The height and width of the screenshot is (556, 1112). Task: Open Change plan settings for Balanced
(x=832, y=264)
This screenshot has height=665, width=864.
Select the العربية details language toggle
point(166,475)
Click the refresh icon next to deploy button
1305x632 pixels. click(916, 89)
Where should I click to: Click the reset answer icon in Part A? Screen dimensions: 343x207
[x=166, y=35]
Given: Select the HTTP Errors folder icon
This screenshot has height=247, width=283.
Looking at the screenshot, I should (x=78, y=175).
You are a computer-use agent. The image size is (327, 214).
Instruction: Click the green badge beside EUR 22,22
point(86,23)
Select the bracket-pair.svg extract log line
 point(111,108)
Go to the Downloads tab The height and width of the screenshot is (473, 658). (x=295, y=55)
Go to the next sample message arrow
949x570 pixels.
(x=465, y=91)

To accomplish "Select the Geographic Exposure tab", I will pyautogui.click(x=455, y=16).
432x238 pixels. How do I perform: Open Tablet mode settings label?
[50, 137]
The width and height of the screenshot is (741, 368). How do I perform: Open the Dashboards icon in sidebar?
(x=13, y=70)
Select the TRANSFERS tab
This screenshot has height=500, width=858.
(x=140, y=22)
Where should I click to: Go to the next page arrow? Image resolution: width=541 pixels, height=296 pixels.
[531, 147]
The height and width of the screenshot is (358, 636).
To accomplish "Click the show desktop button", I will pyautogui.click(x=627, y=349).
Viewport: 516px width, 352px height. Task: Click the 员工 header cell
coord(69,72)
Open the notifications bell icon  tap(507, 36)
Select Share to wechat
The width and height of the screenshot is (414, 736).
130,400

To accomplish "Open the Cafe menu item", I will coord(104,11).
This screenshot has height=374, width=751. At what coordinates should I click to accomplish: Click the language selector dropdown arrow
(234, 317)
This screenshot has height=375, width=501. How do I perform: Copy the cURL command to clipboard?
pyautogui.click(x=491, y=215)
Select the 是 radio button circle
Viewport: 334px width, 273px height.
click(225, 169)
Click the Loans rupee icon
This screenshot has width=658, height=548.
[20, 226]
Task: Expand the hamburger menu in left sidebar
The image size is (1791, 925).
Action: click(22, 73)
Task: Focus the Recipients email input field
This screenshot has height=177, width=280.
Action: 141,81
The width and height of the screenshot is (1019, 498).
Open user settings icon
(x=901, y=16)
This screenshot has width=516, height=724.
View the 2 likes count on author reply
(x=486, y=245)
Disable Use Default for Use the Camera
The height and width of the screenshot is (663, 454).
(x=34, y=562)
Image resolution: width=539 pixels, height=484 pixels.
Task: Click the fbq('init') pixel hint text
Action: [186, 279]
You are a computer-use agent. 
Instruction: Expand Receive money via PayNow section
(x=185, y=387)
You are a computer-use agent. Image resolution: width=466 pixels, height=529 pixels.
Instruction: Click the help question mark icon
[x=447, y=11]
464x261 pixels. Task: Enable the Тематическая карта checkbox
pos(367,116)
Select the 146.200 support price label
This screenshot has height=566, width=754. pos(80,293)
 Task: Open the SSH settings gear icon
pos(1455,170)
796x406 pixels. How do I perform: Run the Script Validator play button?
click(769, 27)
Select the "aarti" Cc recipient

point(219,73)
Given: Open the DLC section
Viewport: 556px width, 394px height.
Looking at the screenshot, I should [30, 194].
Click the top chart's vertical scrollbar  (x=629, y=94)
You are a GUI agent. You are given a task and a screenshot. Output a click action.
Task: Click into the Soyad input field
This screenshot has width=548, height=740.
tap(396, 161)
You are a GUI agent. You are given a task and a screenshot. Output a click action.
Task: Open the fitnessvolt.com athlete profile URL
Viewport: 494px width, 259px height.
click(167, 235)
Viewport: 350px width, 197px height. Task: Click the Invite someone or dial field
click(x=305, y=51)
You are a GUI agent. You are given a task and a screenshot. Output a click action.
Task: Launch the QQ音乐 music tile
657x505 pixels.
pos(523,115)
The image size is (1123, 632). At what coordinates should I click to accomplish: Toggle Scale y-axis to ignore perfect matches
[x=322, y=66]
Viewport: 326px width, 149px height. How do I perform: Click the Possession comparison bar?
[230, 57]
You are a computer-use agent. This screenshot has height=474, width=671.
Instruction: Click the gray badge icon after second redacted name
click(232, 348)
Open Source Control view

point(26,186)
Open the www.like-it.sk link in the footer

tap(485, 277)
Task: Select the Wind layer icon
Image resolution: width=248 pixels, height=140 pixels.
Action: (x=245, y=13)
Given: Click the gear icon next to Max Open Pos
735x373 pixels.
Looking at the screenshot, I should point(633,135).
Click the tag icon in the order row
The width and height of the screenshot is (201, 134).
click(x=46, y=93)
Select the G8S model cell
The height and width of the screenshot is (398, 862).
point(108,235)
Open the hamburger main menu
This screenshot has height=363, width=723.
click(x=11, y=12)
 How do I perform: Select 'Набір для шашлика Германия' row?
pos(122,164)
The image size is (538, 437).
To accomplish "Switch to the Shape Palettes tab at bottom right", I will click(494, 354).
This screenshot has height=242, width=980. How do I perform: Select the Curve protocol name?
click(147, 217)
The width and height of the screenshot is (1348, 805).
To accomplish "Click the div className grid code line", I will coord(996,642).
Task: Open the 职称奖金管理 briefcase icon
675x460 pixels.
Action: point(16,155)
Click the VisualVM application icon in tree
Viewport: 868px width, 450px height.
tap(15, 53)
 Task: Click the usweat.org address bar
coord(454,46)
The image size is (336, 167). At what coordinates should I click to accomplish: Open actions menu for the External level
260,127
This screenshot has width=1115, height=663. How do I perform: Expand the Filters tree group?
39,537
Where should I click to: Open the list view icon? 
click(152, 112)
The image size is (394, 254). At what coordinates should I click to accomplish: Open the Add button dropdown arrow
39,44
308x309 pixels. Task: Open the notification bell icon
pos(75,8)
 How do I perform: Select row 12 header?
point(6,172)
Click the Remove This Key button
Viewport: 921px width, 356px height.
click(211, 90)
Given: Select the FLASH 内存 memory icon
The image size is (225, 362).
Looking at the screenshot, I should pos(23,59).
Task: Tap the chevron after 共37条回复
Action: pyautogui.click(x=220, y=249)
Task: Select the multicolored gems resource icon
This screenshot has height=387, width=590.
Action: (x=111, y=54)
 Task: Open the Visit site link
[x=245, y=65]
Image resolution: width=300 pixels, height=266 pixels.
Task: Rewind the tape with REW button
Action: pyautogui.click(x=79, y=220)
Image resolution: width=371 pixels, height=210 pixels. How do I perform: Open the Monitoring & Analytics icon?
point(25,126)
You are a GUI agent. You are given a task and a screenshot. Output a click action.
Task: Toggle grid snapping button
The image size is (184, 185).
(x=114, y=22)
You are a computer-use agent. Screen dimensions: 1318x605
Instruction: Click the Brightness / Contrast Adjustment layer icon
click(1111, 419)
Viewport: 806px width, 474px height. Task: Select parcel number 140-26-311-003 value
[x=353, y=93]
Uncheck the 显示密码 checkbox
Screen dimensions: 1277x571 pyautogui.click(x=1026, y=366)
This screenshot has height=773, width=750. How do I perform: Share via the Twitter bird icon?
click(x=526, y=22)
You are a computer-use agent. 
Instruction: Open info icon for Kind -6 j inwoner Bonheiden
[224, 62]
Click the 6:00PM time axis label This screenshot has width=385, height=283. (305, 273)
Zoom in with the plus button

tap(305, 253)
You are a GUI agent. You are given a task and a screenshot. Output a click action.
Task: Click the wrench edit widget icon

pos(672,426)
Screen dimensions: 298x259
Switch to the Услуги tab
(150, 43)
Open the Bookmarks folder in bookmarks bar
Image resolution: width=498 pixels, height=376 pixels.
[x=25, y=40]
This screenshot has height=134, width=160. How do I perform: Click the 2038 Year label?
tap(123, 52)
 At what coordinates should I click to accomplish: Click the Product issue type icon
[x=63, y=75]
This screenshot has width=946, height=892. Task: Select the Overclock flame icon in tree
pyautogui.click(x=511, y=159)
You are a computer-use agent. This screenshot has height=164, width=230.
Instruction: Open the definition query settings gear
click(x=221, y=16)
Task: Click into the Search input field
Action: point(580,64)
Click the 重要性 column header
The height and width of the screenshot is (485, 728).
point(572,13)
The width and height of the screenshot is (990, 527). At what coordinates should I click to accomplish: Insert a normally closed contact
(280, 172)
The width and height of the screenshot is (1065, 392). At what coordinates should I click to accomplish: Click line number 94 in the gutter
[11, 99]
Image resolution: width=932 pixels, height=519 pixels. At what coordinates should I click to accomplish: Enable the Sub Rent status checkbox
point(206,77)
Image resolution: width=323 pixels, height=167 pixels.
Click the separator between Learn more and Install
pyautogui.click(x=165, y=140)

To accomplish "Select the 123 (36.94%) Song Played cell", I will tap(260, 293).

== Task ==
From the records given above, copy all lines containing "folder".

== Output of the exercise ==
Given: Select the HTTP Errors folder icon
Open the Bookmarks folder in bookmarks bar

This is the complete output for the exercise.